Sara employed the same tactics in the early days of her lockdown by shifting from a shared bed with her then-boyfriend to the couch, a move that improved her sleep.

Yet a few months ago, the two moved from New York to California and into a smaller studio, leaving her with no ability to “sleep on the couch or sleep anywhere else.”

What’s worse? They’ve broken up in recent weeks but still live together because her ex is unemployed right now, and she doesn’t want to put him through more hardship in such a challenging economic environment. She has had an even harder time sleeping while he is still around.

Facing lockdown with children

Being in the same space continually can be even harder with children at home. With many schools closed for the foreseeable future, the added pressure of being a working parent can lead to a real struggle to get any rest at night. Troxel at the RAND Corporation has seen an increase in this pattern among sleep deprived patients at her clinic.

“If you’re constantly battling with your spouse because you’re sharing a very tight space and trying to balance your work with your children, it can tilt the scale towards being more vigilant rather than feeling safe and having your spouse help you wind down at night,” she said.

For some couples, the situation has gotten so desperate that they are even attempting a sleep divorce, of sorts, in an effort to catch an hour or two of rest.

Guralnik is treating couples “using all sorts of pretty intensive devices to create some semblance of a boundary. So anything from going to sleep at separate times, earplugs, one person falling asleep on the couch, all of these ways to mimic boundaries where they do not exist anymore.”

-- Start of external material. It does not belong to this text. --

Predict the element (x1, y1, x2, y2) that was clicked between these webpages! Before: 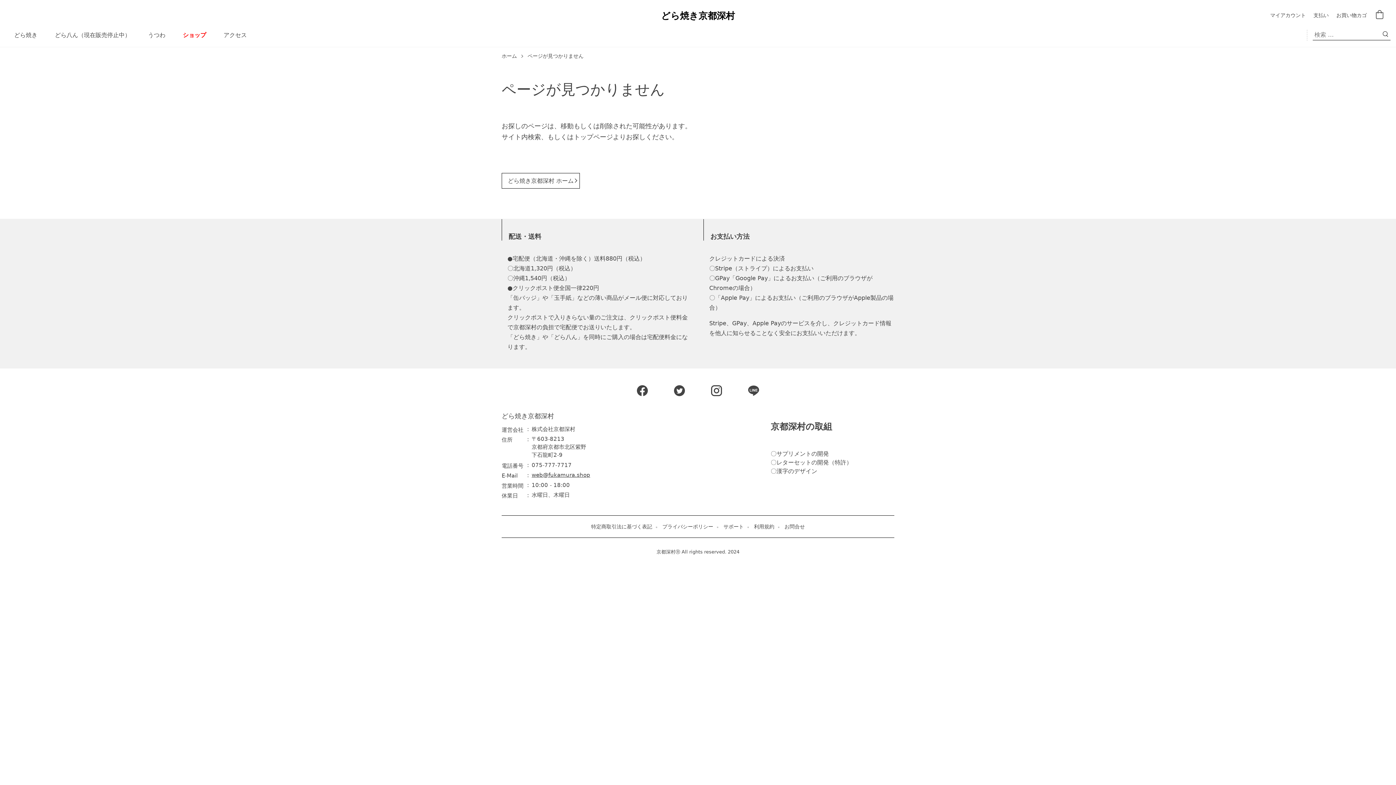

Lack of a regular schedule can hurt

It’s not just the lack of physical boundaries during the day that is hurting a couple’s sleep cycles. Without the regimented schedule of a commute to and from the office, or dropping the kids off at school, people are embracing their more natural circadian rhythms. Those who prefer to stay up late or get up early can now fully embrace their inner morning lark or night owl, which can lead to sleep issues if a couple isn’t in sync.

“One partner may be more of a night owl naturally and that’s only exacerbated when they don’t have to wake up in the morning to get off to work. The other partner might naturally be more of a morning person. She stays up watching Netflix, he goes to bed and then she gets into bed later and might disrupt his sleep,” Troxel said.

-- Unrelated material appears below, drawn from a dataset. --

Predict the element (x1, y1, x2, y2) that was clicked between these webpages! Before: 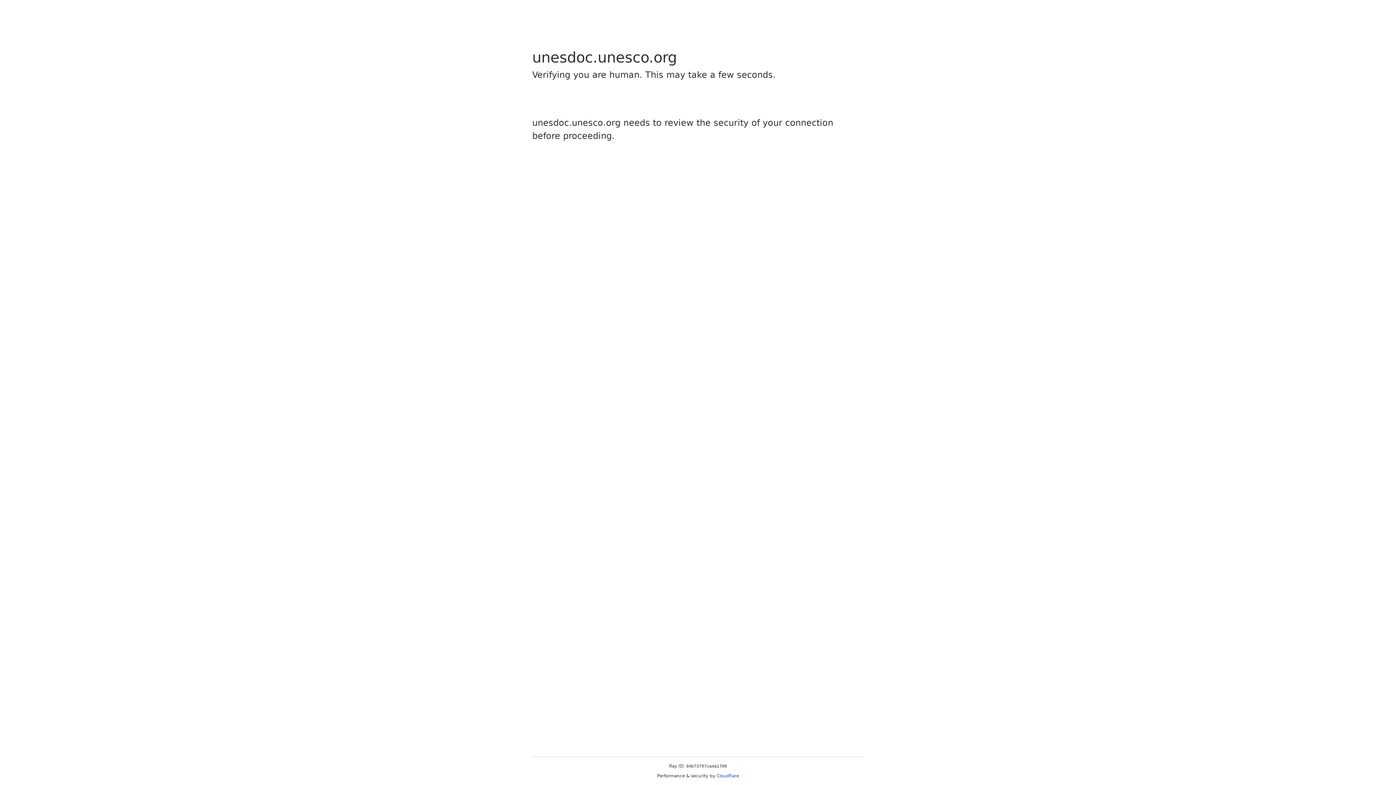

That’s not surprising, according to a 2016 study published in the Journal of Biological and Medical Rhythm Research, which found that couples who don’t complement each other’s sleeping patterns have more relationship conflict, lesser sexual activity and poorer relationship satisfaction.

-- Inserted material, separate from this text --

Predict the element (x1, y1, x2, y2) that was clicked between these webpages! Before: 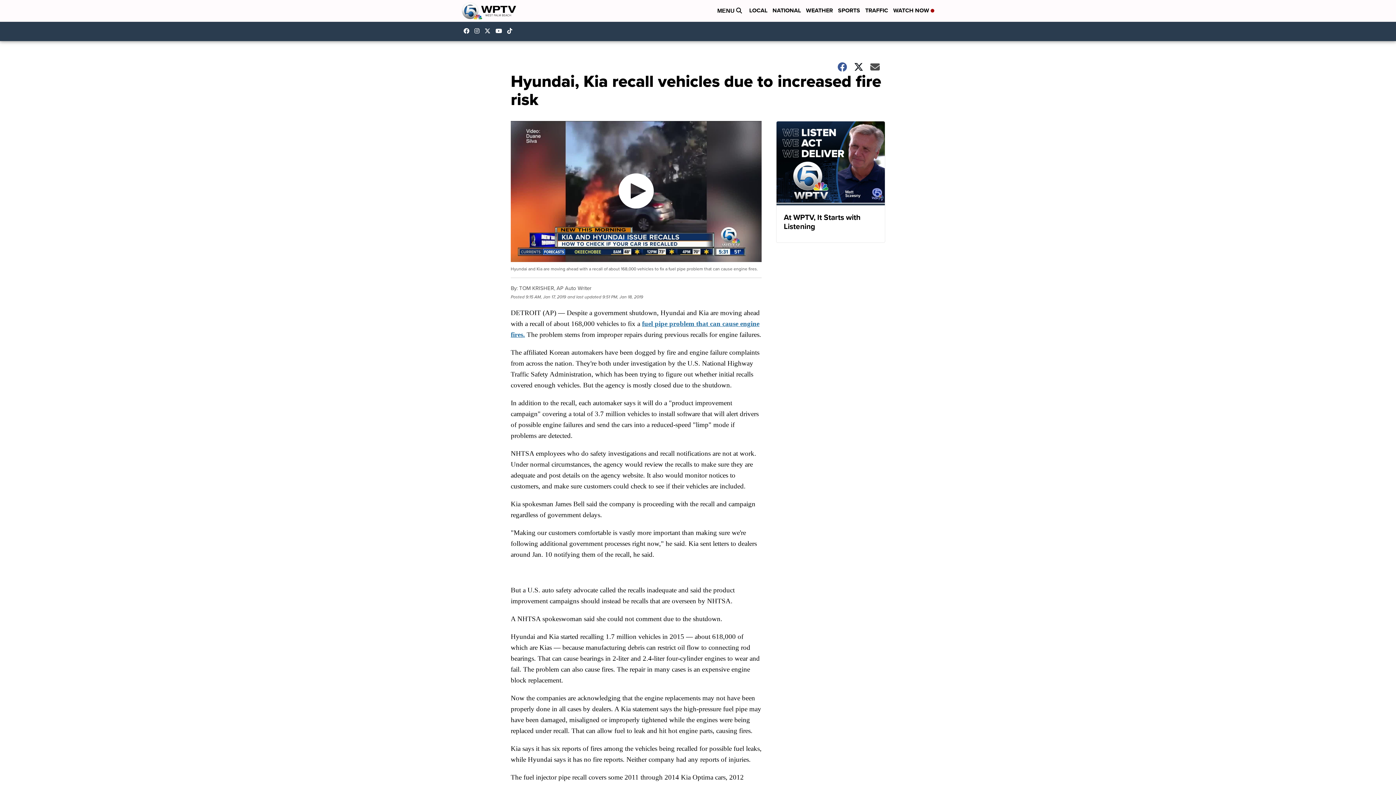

In Sara’s case, the pandemic has exposed some preexisting issues, which helped to accelerate a breakup that may have been coming anyway. But for others, some relationships might come out of their current predicament in a better place and resolve their problems.

With the safest option being to stay at home these days, Blair told CNN that there will be some who are able to pass the COVID-19 stress test and “learn to work through their sleep issues because they don’t have a choice and might actually come out closer.”

Ever the optimist, Russell remains confident that “there will come a point where things are the way they used to be” when it comes to sleeping with his girlfriend, once we reach the end of the current health crisis.